Hello all, I just had my VIP622 installed today. I am thinking of selling my 721. Just a side note; I never had a problem with the unit. So with that said whats a good price to ask.

Thank you for your replys!


----------



## finniganps (Jan 23, 2004)

Check e-bay for a good relative price.


----------



## whines83 (Mar 3, 2007)

i personally would pay 0.2 cents for one...

i went thru 3 of them before i was convinced they are junk all its takes is 1 or 2 power failures and bang there goes the 90 hours of recording time...the hdd always fail in those units the failure rate is way to high.

be sure to tell the person that before you sell it to them.


----------



## retiredTech (Oct 27, 2003)

whines83 said:


> i personally would pay 0.2 cents for one...
> 
> i went thru 3 of them before i was convinced they are junk all its takes is 1 or 2 power failures and bang there goes the 90 hours of recording time...the hdd always fail in those units the failure rate is way to high.
> 
> be sure to tell the person that before you sell it to them.


As with any computer, if you want to protect your data, use a UPS,
I learned this the hard way. 
This is the power company fault not the computer.
A $30-$35 UPS will protect your computer or DVR!


----------



## BNUMM (Dec 24, 2006)

MadScientist said:


> Hello all, I just had my VIP622 installed today. I am thinking of selling my 721. Just a side note; I never had a problem with the unit. So with that said whats a good price to ask.
> 
> Thank you for your replys!


I paid $50.00 for mine, but you might be able to get more on e-bay


----------



## finniganps (Jan 23, 2004)

I'd HAPPILY pay $100! I currently have a 508 and 721.


----------



## MadScientist (Dec 1, 2004)

I had it pluged into a APC Bat. unit from day one!
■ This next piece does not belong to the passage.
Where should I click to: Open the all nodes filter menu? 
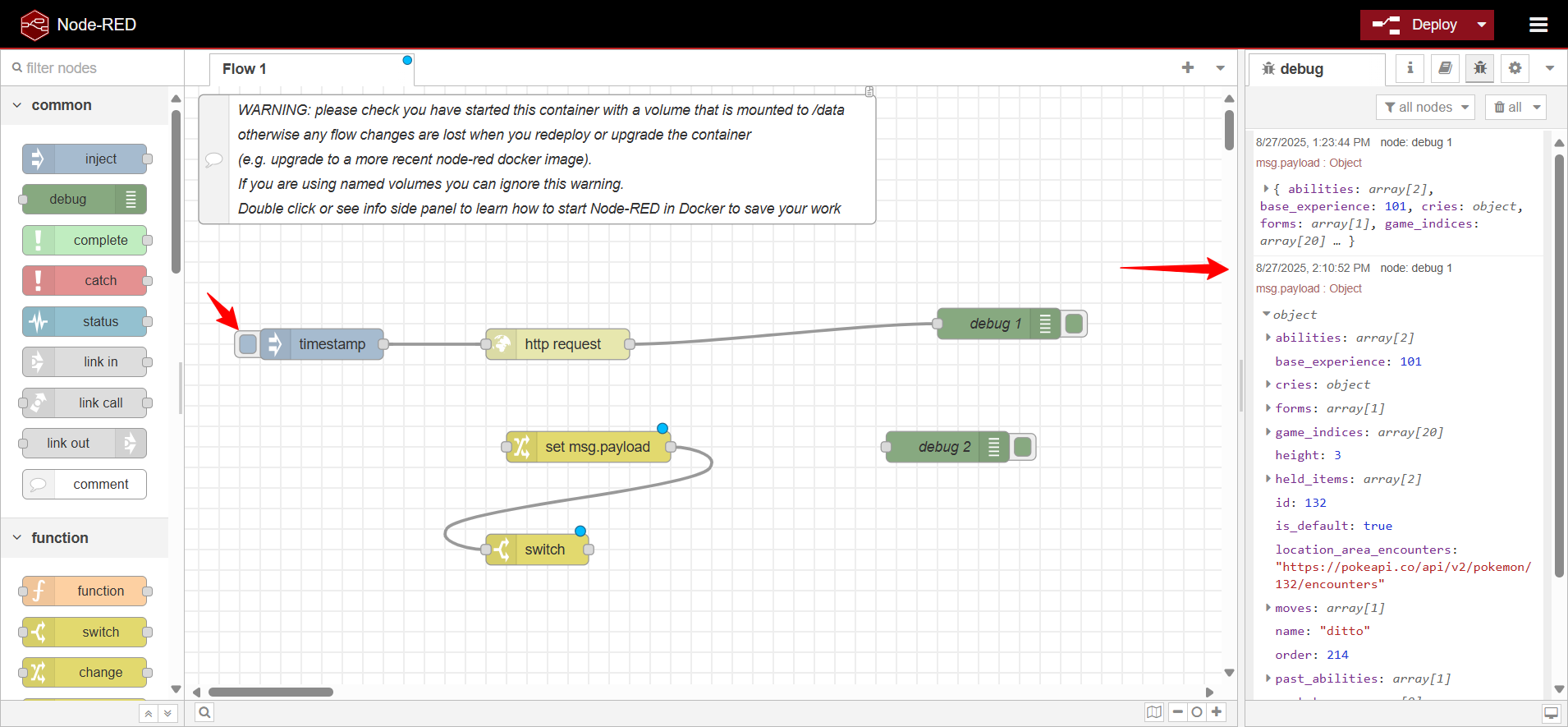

I had "0" problems with it. I may just keep it for the hell of it. Thanks for your help guys!


----------



## finniganps (Jan 23, 2004)

whines83 said:


> i personally would pay 0.2 cents for one...
> 
> i went thru 3 of them before i was convinced they are junk all its takes is 1 or 2 power failures and bang there goes the 90 hours of recording time...the hdd always fail in those units the failure rate is way to high.
> 
> be sure to tell the person that before you sell it to them.


Your signin name says it all......

I love my 721!


----------



## DoyleS (Oct 21, 2002)

Looks like the latest ebay prices range from $140 to $300. Often times you can get the best price if you allow shipping to Canada. 

..Doyle


----------